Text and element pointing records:
+ + + + + + +
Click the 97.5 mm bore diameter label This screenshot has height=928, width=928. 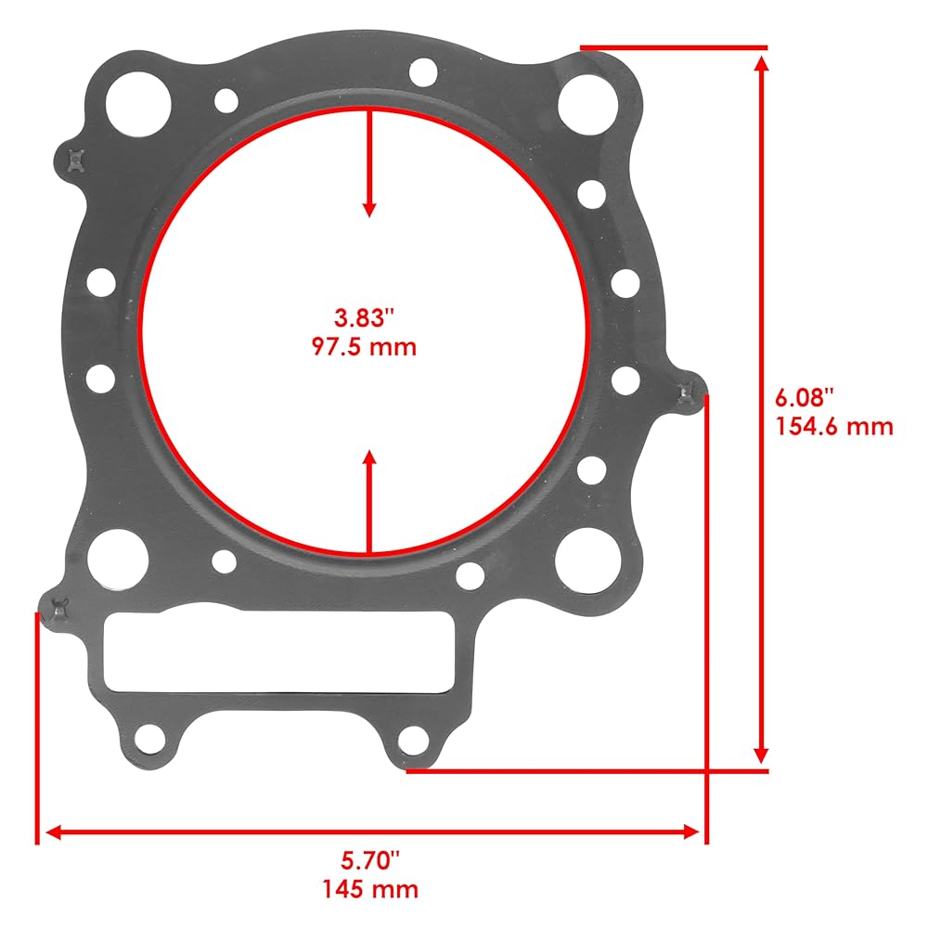pyautogui.click(x=364, y=346)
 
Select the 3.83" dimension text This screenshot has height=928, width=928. pyautogui.click(x=364, y=317)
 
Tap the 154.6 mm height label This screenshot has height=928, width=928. pyautogui.click(x=834, y=427)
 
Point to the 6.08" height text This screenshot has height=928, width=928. pyautogui.click(x=805, y=398)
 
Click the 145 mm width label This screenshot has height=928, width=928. pyautogui.click(x=370, y=890)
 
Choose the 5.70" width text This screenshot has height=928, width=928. pyautogui.click(x=370, y=860)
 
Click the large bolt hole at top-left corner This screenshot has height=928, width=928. pyautogui.click(x=138, y=104)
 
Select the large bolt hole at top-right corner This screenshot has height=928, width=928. pyautogui.click(x=587, y=104)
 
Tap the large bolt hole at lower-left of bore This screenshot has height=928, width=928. pyautogui.click(x=118, y=559)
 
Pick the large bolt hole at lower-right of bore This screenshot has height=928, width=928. pyautogui.click(x=588, y=560)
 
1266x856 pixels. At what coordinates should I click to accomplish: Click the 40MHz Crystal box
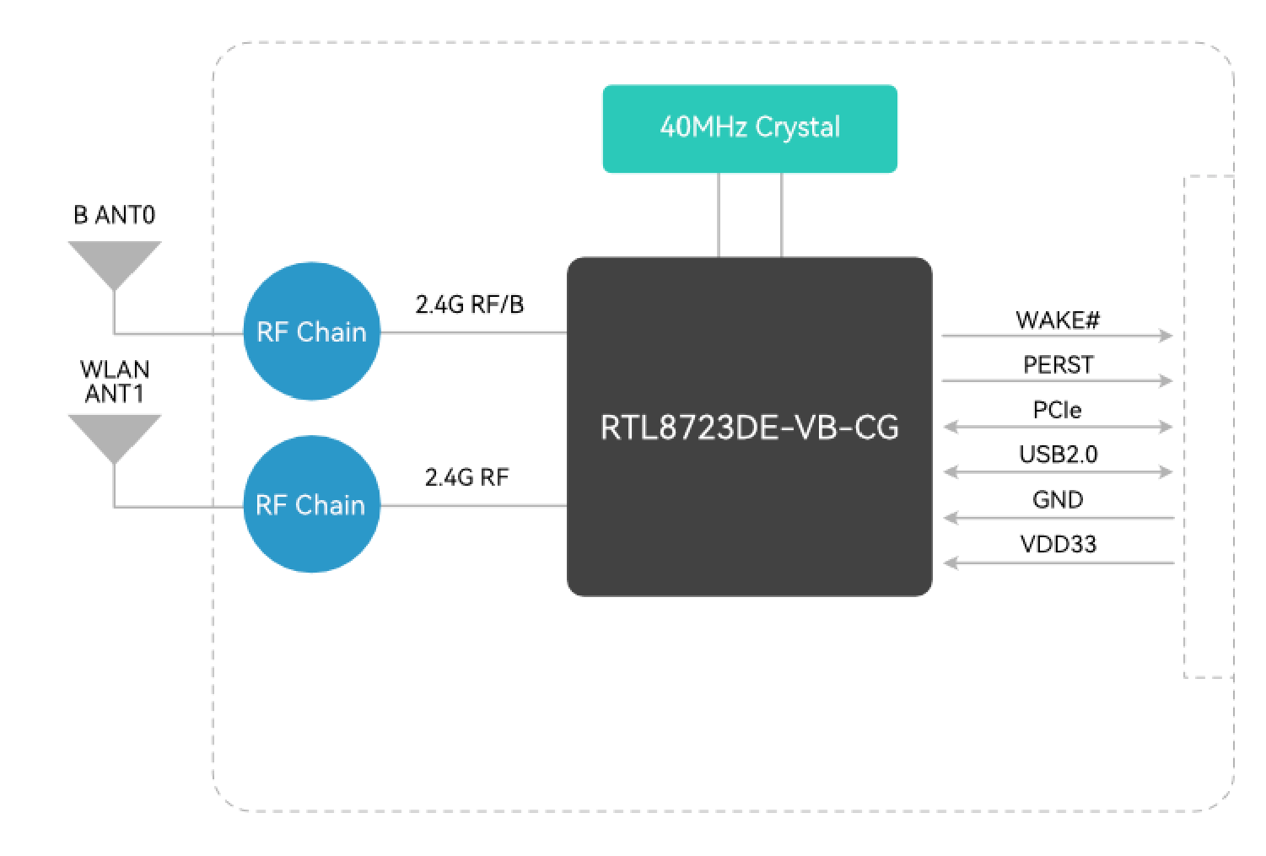pos(749,128)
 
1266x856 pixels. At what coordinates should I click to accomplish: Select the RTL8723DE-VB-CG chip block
pos(749,427)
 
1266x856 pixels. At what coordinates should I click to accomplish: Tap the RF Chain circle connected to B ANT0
pos(311,331)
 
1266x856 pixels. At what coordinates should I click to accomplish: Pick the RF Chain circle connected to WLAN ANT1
pos(311,504)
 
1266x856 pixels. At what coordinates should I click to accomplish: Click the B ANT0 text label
pos(114,215)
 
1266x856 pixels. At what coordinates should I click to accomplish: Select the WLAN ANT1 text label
pos(114,381)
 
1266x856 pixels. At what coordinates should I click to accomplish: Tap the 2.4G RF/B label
pos(469,304)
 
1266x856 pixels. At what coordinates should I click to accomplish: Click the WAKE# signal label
pos(1058,320)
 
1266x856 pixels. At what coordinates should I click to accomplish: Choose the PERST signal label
pos(1058,364)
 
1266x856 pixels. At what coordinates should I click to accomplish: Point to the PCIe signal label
pos(1058,410)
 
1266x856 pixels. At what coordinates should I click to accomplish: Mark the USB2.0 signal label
pos(1058,455)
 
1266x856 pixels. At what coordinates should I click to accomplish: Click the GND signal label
pos(1058,499)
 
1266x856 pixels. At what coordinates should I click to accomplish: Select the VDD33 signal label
pos(1058,544)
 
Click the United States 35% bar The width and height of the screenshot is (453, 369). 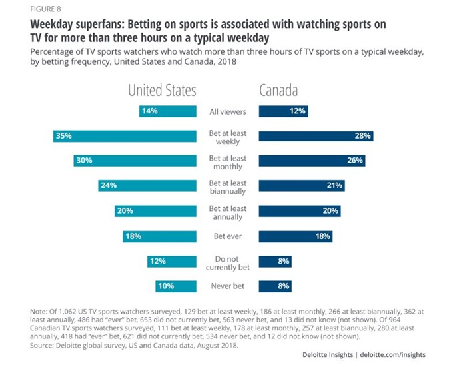pyautogui.click(x=125, y=136)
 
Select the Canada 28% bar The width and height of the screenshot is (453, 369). pyautogui.click(x=316, y=136)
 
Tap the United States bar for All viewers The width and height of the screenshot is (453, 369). pyautogui.click(x=168, y=111)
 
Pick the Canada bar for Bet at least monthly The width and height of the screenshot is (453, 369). pyautogui.click(x=312, y=161)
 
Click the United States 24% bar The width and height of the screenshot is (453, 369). pyautogui.click(x=147, y=186)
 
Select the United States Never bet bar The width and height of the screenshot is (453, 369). pyautogui.click(x=176, y=286)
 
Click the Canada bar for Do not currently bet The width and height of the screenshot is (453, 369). pyautogui.click(x=275, y=262)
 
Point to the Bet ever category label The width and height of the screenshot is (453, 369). pyautogui.click(x=228, y=236)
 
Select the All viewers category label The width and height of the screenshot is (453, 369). pyautogui.click(x=228, y=111)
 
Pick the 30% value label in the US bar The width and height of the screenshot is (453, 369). pyautogui.click(x=84, y=161)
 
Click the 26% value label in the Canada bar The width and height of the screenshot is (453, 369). pyautogui.click(x=354, y=161)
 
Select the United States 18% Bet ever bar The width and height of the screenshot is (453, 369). pyautogui.click(x=159, y=236)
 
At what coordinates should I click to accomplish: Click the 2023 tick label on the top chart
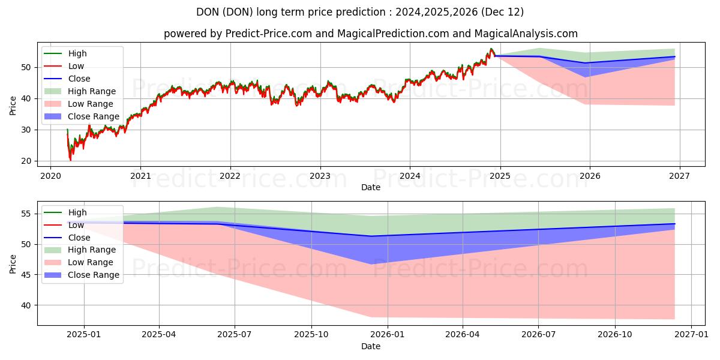click(320, 176)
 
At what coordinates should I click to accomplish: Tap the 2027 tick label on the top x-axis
click(679, 176)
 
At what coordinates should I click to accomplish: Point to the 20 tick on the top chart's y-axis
click(26, 161)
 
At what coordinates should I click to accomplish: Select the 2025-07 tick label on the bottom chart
click(235, 335)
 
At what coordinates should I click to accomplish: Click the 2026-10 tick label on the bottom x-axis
click(615, 335)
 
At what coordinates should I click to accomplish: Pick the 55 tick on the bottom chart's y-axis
click(26, 214)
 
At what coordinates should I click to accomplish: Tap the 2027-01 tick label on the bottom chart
click(691, 335)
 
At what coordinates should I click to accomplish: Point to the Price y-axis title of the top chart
click(13, 106)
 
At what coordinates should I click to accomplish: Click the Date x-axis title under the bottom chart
click(371, 346)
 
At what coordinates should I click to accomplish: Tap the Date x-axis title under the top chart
click(371, 187)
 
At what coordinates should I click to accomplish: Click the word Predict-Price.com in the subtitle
click(268, 34)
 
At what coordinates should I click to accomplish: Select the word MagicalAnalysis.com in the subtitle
click(526, 34)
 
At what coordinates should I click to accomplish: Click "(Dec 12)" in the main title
click(502, 12)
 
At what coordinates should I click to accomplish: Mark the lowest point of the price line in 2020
click(70, 160)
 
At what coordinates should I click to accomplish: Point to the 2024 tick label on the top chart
click(410, 176)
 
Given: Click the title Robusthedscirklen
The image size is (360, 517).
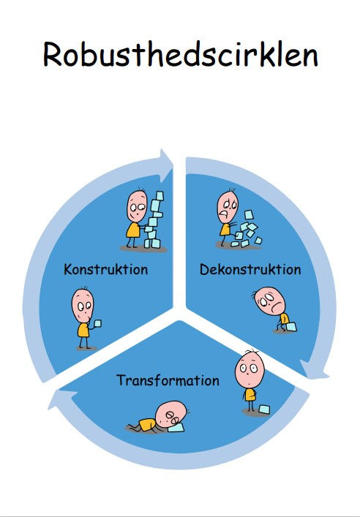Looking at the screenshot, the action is coord(180,54).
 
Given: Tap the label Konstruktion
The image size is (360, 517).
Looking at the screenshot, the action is coord(106,269).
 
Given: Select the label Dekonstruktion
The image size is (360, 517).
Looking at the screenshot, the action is coord(250,269).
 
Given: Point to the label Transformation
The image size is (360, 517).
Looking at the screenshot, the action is coord(168,380).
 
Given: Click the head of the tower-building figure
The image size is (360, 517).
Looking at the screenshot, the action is coord(137,206).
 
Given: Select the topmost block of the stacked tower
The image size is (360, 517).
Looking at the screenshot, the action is coord(160,196).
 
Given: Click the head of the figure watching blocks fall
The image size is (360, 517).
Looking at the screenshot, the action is coord(228,207).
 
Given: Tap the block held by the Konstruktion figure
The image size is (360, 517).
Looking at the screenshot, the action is coord(97,323).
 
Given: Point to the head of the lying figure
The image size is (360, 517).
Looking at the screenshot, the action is coord(171,414).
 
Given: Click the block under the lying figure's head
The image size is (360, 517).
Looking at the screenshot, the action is coord(176,427).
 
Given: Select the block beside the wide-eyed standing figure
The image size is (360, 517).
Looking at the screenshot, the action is coord(264,410).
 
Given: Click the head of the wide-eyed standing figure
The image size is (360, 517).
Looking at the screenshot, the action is coord(250,370).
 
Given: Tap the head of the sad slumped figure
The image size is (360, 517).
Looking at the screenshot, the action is coord(270,301).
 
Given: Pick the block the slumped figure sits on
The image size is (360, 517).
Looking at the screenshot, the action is coord(291,327).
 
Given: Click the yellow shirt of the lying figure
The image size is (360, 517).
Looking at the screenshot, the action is coord(147,424).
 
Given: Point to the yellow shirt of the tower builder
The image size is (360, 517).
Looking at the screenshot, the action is coord(134,230).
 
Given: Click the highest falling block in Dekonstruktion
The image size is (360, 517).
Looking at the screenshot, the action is coord(249,215).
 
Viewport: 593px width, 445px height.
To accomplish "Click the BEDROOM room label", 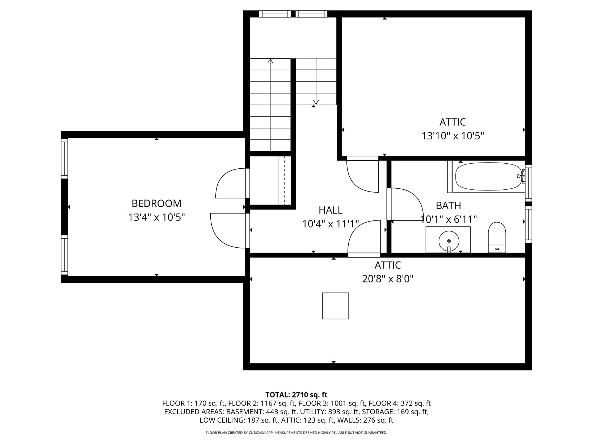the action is coord(156,203).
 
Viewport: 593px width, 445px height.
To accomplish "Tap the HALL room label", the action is coord(331,210).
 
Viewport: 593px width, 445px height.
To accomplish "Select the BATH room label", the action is coord(448,206).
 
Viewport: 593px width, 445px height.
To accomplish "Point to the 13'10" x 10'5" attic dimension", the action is coord(453,136).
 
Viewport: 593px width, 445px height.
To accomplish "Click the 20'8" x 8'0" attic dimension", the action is coord(388,278).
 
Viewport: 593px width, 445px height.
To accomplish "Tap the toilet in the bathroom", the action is coord(497,237).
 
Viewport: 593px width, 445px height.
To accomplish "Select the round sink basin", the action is coord(449,241).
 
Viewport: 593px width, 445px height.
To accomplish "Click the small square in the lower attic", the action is coord(335,306).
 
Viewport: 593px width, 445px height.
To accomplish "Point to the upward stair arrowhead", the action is coord(270,61).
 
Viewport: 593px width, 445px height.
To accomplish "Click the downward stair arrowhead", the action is coord(316,102).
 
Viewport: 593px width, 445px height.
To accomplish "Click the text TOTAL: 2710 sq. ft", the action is coord(296,395).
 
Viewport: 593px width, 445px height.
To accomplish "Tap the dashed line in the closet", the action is coord(285,180).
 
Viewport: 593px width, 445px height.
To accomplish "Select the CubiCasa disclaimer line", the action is coord(296,433).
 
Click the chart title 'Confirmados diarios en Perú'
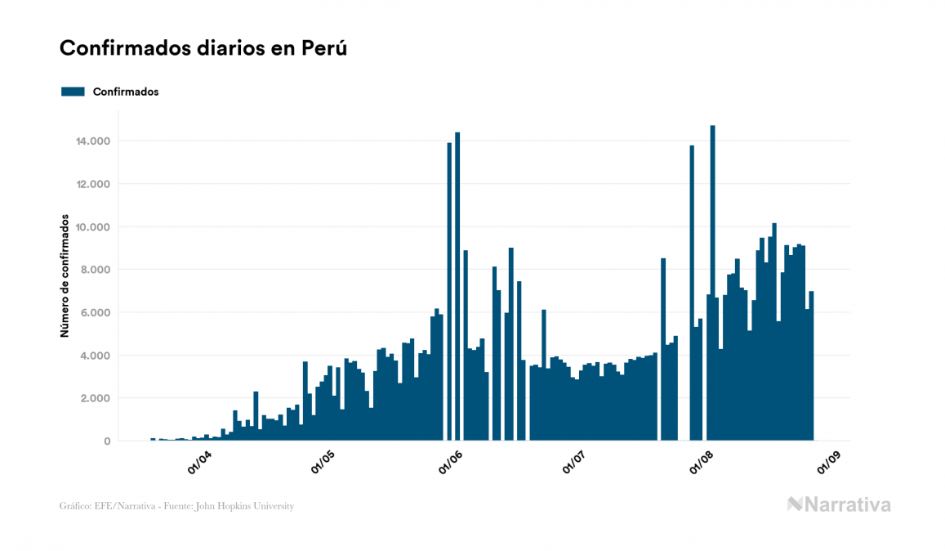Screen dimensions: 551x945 (x=203, y=48)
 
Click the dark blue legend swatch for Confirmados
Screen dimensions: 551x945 (x=73, y=92)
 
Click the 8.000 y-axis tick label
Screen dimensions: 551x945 (x=96, y=270)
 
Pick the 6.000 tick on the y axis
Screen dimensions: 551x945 (x=96, y=313)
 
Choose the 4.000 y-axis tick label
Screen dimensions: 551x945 (x=96, y=356)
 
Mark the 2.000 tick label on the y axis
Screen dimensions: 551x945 (x=96, y=398)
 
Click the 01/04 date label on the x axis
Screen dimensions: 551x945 (x=199, y=462)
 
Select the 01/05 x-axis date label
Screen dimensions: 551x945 (x=324, y=462)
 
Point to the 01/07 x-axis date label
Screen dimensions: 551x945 (x=575, y=462)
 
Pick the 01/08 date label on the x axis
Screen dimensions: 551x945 (x=702, y=462)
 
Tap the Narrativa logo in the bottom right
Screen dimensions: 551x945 (x=839, y=504)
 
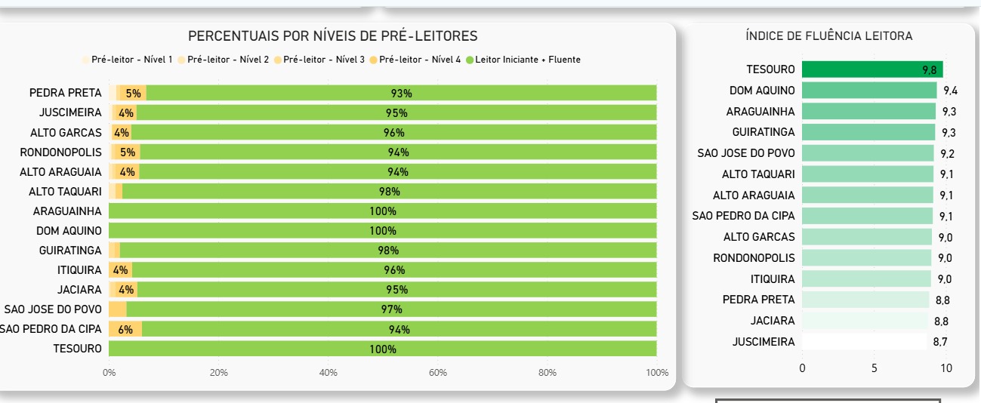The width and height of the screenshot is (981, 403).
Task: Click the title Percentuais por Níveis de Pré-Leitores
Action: (x=332, y=36)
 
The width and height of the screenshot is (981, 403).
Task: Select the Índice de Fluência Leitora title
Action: (x=828, y=36)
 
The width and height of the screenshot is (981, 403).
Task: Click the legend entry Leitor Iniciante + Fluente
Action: (x=527, y=60)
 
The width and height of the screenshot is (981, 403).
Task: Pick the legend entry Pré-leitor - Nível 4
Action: (x=419, y=60)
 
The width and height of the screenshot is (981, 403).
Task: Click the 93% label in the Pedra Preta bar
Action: (x=401, y=94)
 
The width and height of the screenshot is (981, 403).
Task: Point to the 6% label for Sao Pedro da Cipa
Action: (x=125, y=330)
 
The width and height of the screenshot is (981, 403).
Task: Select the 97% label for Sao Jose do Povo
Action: (x=391, y=309)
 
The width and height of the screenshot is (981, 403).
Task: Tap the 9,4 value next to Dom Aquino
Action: (x=950, y=91)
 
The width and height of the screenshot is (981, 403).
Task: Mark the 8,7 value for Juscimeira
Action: (x=940, y=342)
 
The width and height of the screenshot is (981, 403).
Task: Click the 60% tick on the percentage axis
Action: (x=438, y=373)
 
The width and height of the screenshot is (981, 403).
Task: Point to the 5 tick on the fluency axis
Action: (x=875, y=368)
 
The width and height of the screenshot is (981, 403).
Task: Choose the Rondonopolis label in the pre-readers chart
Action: (x=60, y=152)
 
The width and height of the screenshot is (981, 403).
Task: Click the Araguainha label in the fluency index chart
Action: (x=760, y=112)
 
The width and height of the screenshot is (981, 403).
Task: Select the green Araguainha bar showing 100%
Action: (x=382, y=211)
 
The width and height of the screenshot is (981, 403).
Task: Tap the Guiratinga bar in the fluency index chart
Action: (x=868, y=132)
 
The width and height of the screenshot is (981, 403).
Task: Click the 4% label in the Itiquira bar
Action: (x=120, y=270)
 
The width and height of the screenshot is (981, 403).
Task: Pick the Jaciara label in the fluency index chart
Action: (x=773, y=321)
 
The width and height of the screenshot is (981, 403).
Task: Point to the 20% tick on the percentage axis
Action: (x=219, y=373)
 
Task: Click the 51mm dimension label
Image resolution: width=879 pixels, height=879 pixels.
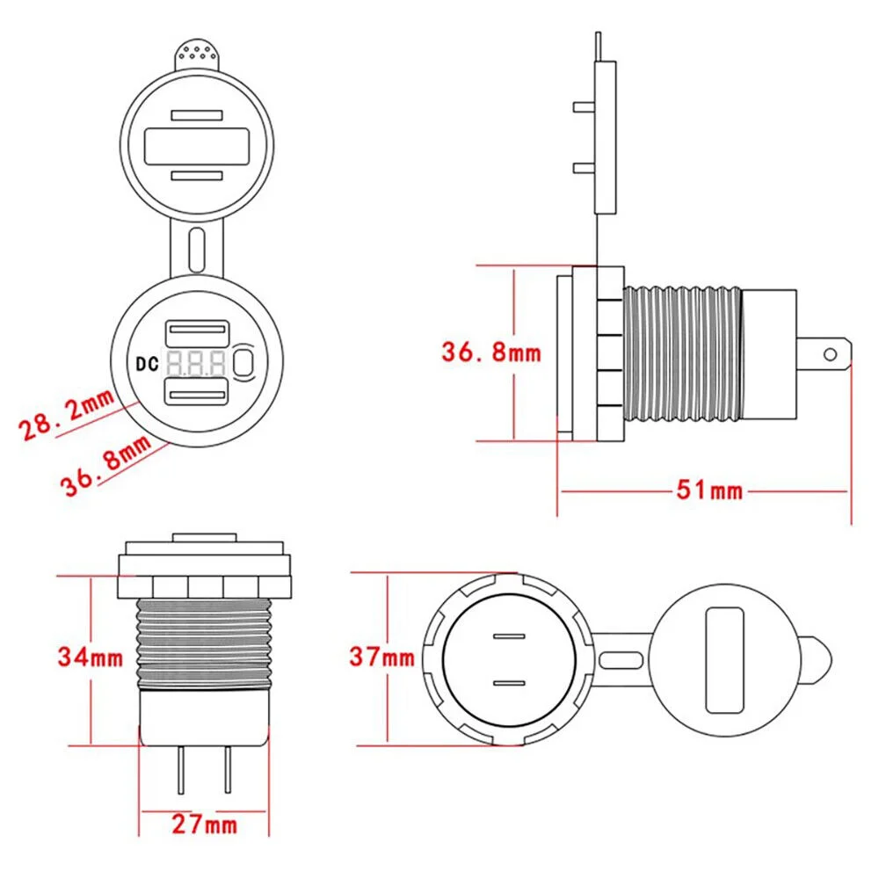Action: point(708,490)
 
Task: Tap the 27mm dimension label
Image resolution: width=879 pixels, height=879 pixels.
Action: point(204,824)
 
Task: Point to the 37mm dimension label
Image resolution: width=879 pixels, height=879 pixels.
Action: point(381,656)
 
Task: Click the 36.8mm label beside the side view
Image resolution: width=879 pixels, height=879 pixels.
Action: point(490,353)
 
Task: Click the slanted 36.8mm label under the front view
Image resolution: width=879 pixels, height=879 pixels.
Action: point(106,469)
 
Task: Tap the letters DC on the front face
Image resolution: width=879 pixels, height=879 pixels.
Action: point(147,361)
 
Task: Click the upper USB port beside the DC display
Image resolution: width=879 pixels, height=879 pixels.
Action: point(198,334)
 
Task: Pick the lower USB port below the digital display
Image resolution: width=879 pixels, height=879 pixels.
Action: point(198,388)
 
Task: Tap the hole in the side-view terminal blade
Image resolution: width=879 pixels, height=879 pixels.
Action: point(829,354)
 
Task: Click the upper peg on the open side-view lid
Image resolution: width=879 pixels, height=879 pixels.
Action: point(582,107)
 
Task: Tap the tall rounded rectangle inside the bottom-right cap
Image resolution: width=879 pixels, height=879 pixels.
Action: point(723,658)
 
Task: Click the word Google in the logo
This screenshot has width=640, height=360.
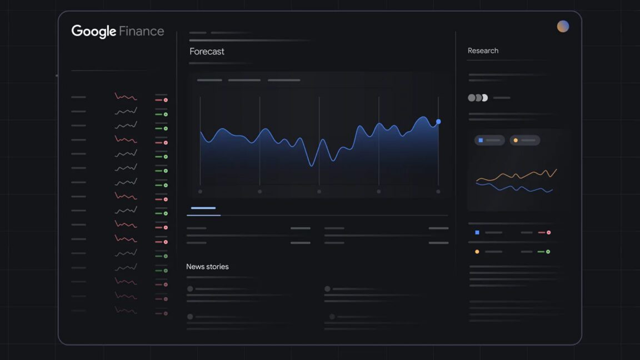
+ + + + + + +
Exercise requirements:
How many lines in the entries above contain the string "signal"? Reply with the number alone.

Solution for this problem:
6